* TASK DETAILS
Here is the task for the records below: repeat exactly the lines from the one with "This screenshot has height=334, width=553." to the one with "You are a computer-use agent. Image", both included, and nothing else.

* INFORMATION SUPPLIED
________________
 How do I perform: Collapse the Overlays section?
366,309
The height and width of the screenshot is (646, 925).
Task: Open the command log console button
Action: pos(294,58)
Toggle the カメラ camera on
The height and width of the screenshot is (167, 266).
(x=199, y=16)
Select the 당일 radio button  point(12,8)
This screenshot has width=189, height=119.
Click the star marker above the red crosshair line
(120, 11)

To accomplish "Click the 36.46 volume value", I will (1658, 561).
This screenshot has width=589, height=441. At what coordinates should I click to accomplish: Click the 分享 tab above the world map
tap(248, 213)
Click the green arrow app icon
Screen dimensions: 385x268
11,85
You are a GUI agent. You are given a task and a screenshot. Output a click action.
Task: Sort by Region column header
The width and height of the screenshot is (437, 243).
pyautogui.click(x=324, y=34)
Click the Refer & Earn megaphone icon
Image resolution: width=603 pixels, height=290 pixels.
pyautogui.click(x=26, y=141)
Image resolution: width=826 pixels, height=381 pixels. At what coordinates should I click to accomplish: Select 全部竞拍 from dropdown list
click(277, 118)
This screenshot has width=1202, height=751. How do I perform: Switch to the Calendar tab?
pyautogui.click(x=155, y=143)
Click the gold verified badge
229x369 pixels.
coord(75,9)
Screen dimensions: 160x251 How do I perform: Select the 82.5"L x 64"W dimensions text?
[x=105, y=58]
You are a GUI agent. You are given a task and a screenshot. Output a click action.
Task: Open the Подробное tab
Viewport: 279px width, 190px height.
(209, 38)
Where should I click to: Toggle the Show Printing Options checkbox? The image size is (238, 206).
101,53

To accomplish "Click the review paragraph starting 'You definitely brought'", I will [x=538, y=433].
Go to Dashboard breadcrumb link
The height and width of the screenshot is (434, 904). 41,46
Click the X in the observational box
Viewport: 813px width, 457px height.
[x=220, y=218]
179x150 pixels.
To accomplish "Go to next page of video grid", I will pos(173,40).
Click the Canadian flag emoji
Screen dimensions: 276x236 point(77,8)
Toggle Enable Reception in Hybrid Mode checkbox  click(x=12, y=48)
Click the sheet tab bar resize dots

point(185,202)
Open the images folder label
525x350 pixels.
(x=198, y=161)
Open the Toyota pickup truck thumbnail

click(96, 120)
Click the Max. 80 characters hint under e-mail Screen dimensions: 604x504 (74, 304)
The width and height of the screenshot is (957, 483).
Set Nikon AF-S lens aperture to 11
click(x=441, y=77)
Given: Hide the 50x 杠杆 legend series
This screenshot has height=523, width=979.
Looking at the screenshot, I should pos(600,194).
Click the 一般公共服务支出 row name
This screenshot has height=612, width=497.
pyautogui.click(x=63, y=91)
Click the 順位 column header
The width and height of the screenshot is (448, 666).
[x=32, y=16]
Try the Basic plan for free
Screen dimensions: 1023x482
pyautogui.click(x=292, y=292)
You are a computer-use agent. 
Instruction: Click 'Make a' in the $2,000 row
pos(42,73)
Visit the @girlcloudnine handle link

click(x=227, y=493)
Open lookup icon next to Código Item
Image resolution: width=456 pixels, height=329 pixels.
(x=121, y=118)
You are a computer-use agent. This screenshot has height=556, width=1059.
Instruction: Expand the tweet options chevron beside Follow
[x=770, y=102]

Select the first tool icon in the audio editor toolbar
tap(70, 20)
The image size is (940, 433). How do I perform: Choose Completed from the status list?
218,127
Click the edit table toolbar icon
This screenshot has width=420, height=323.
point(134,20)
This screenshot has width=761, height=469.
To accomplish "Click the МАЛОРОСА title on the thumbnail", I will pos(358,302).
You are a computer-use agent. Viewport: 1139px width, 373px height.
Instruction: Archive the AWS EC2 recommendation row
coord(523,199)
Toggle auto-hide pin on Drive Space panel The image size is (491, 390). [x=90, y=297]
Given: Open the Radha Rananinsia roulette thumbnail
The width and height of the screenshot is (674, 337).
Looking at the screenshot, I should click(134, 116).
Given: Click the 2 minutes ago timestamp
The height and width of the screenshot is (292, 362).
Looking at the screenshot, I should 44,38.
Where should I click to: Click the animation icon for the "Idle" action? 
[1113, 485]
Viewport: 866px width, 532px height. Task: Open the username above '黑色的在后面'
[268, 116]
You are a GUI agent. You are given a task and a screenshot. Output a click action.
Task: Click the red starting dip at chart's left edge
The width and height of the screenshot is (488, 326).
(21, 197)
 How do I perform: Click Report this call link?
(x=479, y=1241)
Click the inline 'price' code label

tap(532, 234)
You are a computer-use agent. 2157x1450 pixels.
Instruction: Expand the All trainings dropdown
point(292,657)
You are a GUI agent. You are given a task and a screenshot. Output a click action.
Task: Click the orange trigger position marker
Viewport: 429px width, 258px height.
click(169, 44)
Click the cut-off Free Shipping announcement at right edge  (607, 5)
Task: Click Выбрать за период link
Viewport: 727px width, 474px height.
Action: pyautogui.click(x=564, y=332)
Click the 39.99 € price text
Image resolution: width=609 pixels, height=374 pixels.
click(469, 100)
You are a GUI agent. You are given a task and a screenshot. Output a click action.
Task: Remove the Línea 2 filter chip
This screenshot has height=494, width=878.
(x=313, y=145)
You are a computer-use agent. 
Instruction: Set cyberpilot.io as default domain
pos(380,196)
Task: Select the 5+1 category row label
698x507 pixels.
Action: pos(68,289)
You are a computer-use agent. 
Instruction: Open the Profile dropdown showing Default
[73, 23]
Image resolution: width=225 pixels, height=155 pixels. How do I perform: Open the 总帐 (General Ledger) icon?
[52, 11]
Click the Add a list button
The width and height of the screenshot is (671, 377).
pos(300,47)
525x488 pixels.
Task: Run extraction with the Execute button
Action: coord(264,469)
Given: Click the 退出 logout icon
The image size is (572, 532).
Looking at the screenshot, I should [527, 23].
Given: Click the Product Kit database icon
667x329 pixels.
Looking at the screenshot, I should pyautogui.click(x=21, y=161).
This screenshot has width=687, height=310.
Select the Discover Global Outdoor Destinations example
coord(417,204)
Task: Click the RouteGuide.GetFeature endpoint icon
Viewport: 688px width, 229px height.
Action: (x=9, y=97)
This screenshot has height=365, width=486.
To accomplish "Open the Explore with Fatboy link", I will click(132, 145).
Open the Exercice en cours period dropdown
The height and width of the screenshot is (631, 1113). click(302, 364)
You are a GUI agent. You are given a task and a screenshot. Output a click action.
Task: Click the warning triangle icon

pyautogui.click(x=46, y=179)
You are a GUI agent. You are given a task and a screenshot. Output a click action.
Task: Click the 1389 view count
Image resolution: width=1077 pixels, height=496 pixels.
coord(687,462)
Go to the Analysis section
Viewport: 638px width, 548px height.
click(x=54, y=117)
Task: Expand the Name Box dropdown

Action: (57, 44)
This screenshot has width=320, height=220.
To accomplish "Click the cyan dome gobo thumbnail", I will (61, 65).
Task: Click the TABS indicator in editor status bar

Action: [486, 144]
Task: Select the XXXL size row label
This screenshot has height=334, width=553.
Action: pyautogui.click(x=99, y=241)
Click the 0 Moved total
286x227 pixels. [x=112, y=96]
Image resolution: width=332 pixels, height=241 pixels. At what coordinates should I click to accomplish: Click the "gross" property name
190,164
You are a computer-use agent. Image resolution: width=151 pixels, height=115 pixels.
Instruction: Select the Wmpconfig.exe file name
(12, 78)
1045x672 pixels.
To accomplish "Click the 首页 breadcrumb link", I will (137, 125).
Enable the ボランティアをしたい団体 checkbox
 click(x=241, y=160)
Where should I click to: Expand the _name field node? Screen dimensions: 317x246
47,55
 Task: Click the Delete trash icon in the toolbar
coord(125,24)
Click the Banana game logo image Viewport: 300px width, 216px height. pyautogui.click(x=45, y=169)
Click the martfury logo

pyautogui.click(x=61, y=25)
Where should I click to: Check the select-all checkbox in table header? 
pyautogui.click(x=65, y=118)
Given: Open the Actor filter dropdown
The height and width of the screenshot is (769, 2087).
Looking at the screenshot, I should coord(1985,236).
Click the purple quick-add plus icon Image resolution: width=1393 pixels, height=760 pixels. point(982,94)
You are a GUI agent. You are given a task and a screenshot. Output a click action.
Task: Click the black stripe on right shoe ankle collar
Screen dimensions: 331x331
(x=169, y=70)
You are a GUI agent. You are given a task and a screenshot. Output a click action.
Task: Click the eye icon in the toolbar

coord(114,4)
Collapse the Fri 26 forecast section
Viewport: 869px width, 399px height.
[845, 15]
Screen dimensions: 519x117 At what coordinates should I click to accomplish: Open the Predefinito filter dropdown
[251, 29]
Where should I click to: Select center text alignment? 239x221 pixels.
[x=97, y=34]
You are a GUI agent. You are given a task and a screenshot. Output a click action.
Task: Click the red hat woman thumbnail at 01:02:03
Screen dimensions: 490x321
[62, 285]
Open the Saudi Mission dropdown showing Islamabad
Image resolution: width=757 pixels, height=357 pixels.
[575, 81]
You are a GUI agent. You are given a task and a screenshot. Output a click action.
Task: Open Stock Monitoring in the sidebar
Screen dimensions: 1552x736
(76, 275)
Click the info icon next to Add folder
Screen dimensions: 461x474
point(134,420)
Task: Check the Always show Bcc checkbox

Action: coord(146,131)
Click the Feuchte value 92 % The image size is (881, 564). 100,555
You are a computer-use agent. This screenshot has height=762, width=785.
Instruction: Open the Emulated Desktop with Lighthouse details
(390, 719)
________________
* TASK SOLUTION
This screenshot has height=334, width=553.
Action: pyautogui.click(x=99, y=241)
Click the 0 Moved total
286x227 pixels. [x=112, y=96]
Image resolution: width=332 pixels, height=241 pixels. At what coordinates should I click to accomplish: Click the "gross" property name
190,164
You are a computer-use agent. Image resolution: width=151 pixels, height=115 pixels.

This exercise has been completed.